Visibility: The visibility setting determines whether a given seed will be Public or Private. In almost all cases, the visibility should be set to Public.

Frequency: The frequency setting establishes how frequently a seed URL will be crawled. Most seeds are crawled annually, though seeds URLs for especially high priority/frequently changing sites may be set to a semiannual, quarterly, or monthly crawl frequency.

Seed Type: The seed type setting can be set to Standard, Standard Plus External Links (Standard+), One Page, or One Page Plus External Links (One Page+). Most seeds should be set to the Standard seed type. A Standard crawl will capture the seed URL, associated styling documents, embedded content (such as images and videos), and will do similarly for all other pages on the same domain or in the same directory as the seed URL (dependent upon the seed URL that was formed per the instructions above). A One Page crawl will crawl only the given page, styling documents, and embedded content associated with that page, not other pages located on the same host or in the same directory. The Standard+ and One Page+ options will function similarly to their respective seed types, with the addition of crawling pages one hop off from the seed (e.g., linked, not embedded, pages). Standard+ and One Page+ should be used only for sites that feature as aggregators of content located elsewhere, or sites that link to especially important content, as Standard+ and One Page+ seed types can quickly eat up document and data budgets.
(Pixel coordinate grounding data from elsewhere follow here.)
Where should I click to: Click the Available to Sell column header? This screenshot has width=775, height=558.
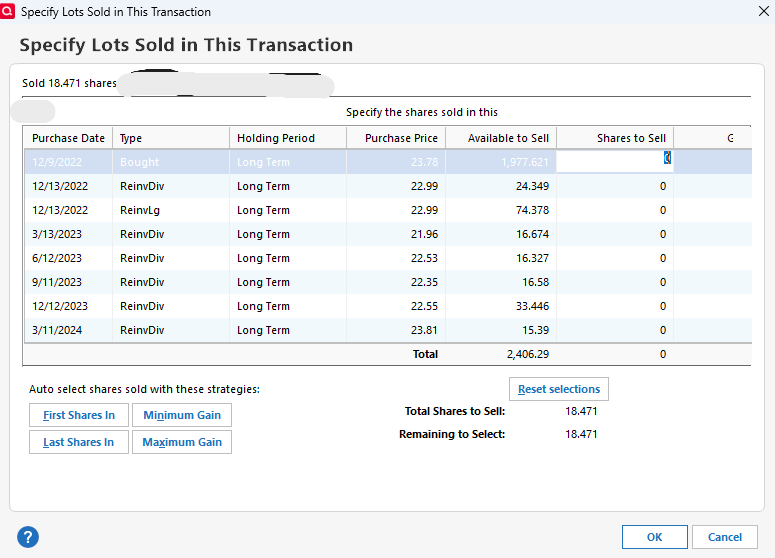tap(501, 138)
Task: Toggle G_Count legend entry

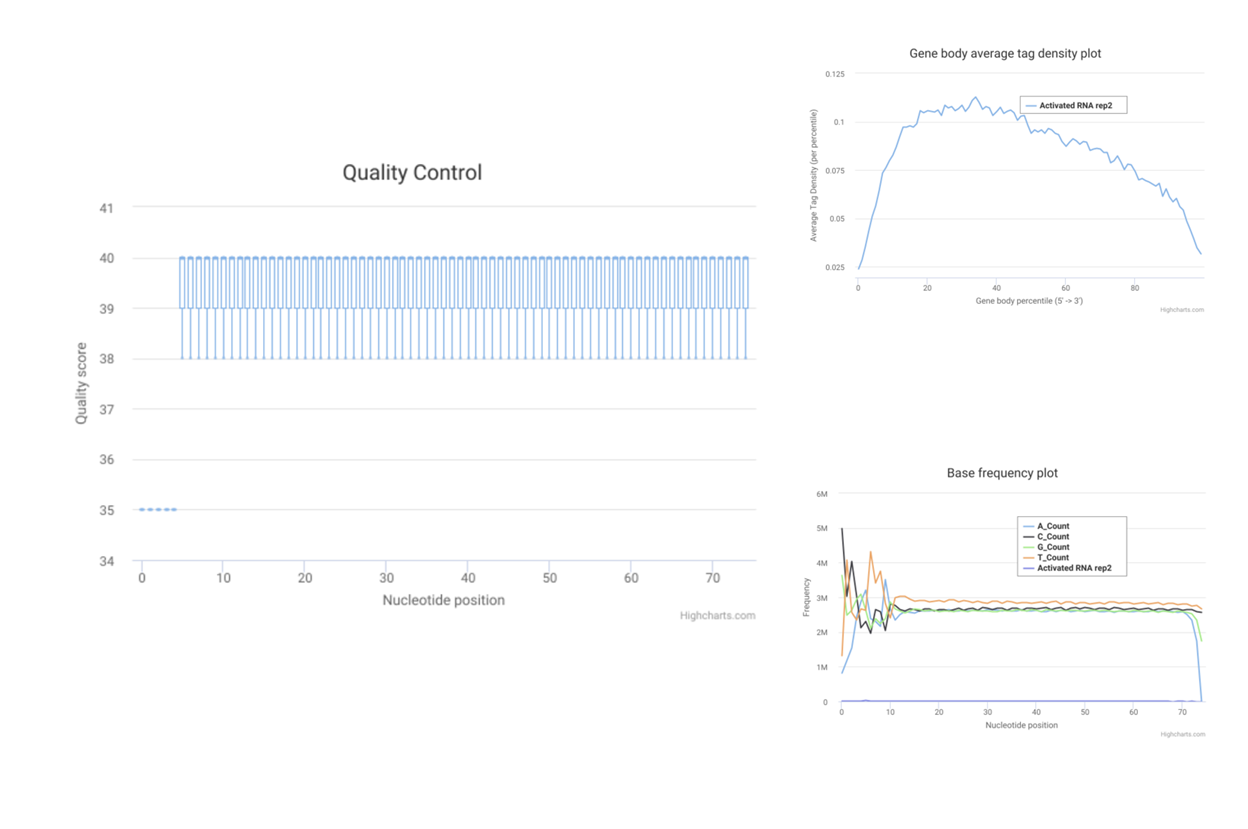Action: tap(1053, 547)
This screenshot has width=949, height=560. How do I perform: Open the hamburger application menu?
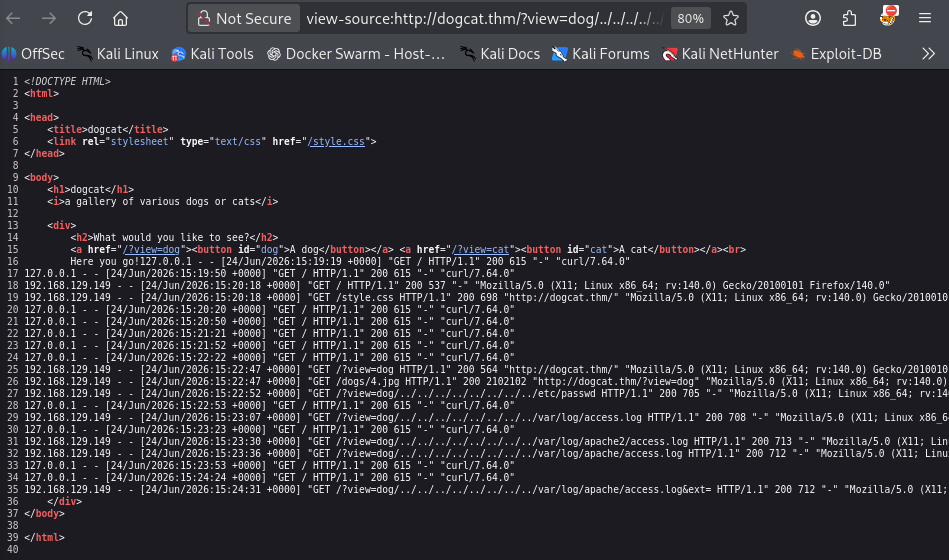(x=925, y=19)
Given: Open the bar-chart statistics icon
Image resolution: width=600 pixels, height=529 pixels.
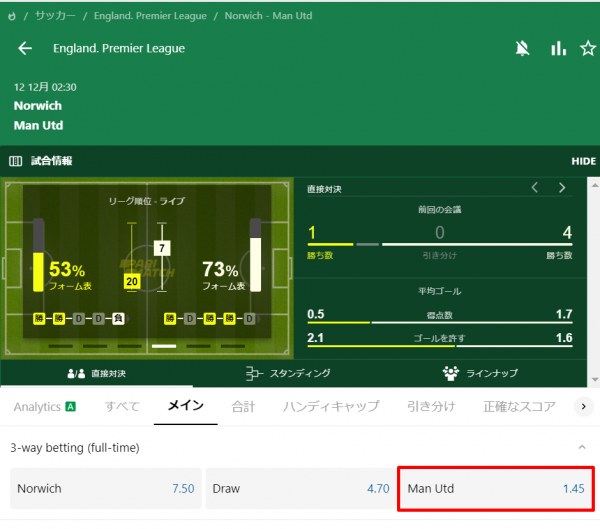Looking at the screenshot, I should click(x=558, y=49).
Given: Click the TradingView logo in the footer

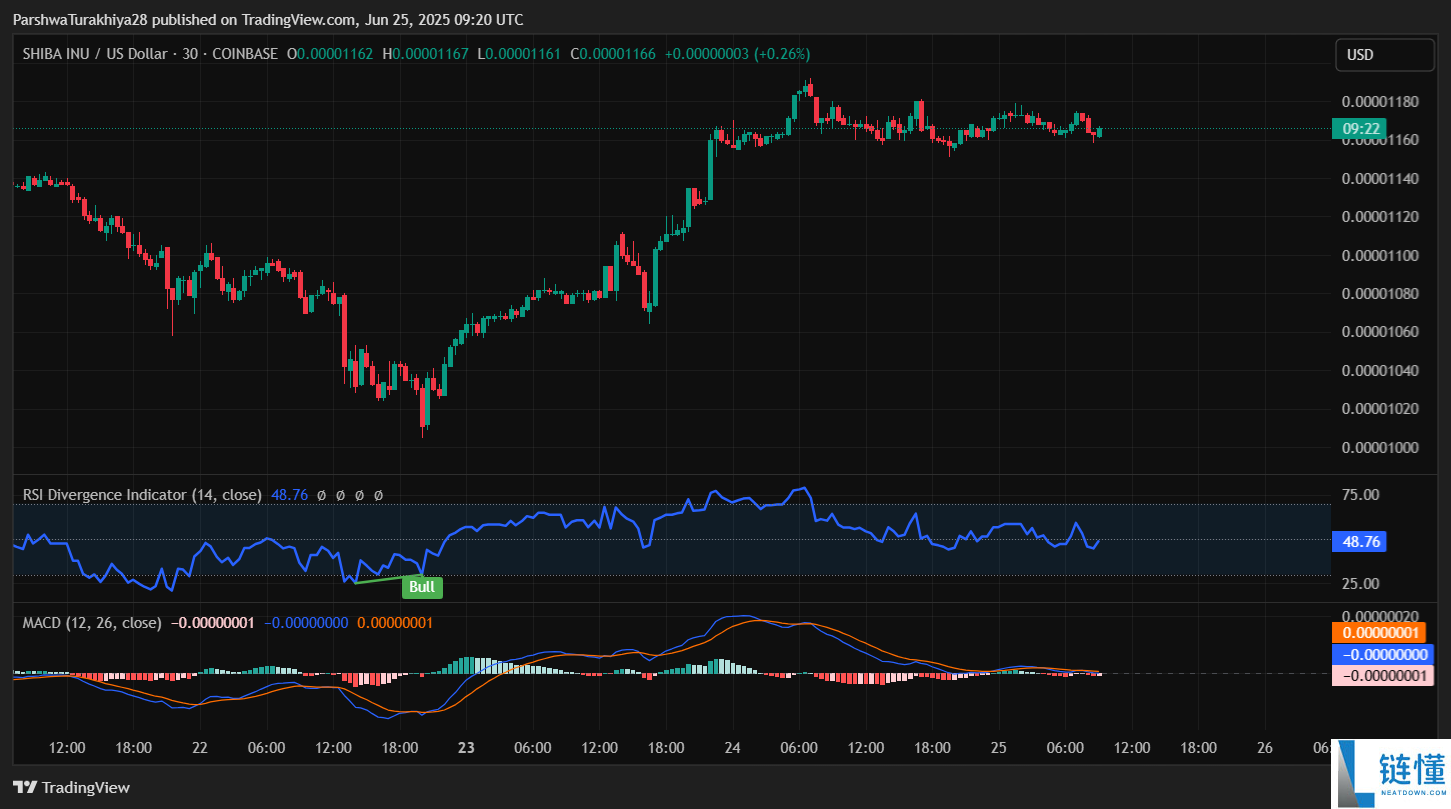Looking at the screenshot, I should tap(24, 787).
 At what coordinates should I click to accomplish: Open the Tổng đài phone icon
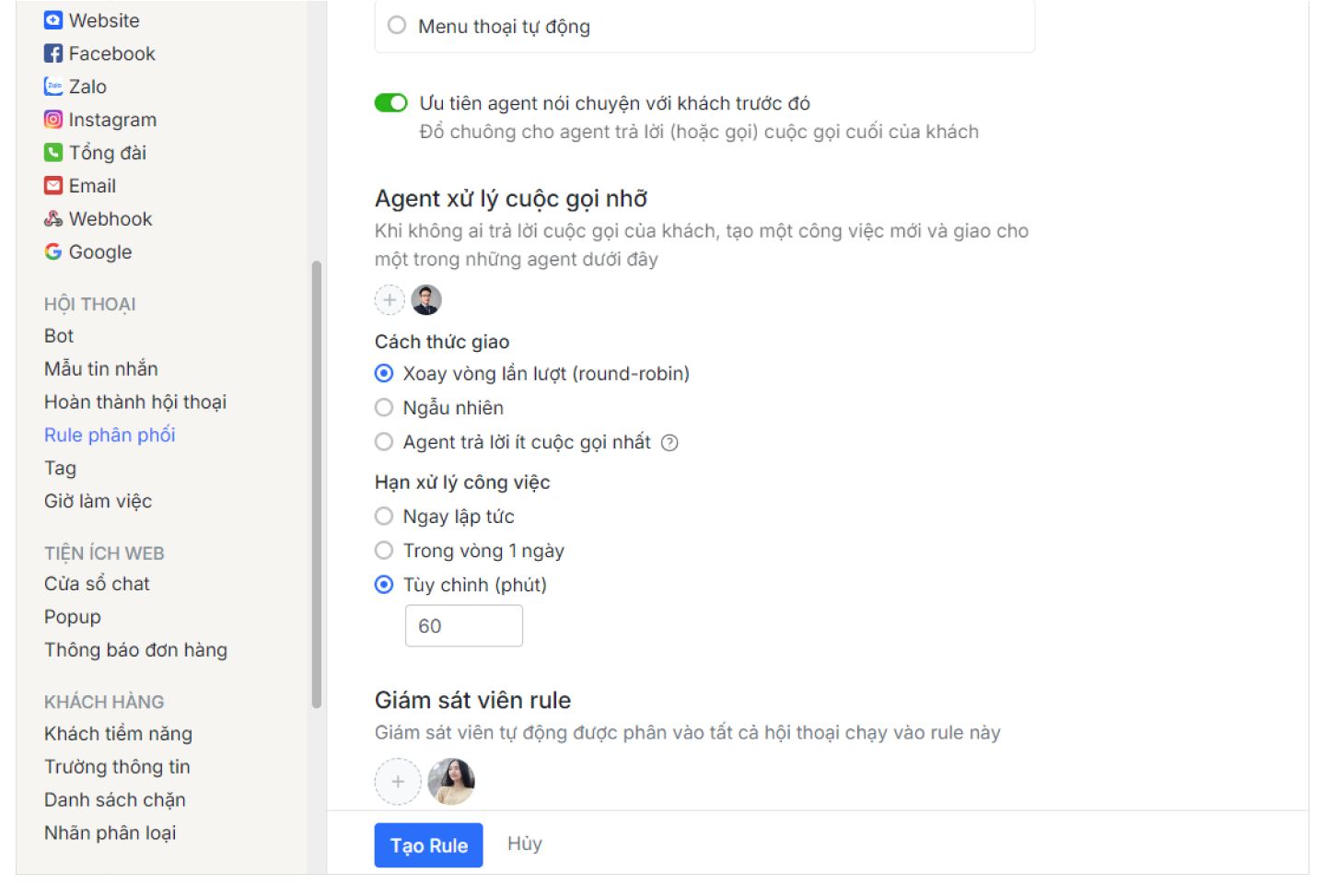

As the foregoing discussion reveals, the accurate and effective configuration of crawl settings must be based on the archivist’s appraisal of content and understanding of the target site’s structure. The failure to consider these factors may lead to a capture that, on the one hand, is narrowly circumscribed and incomplete or, on the other, is unnecessarily broad and filled with superfluous information.

After the seed URL(s) have been added and the capture frequency set, the archivist should navigate to the individual pages to add metadata to contextualize the content.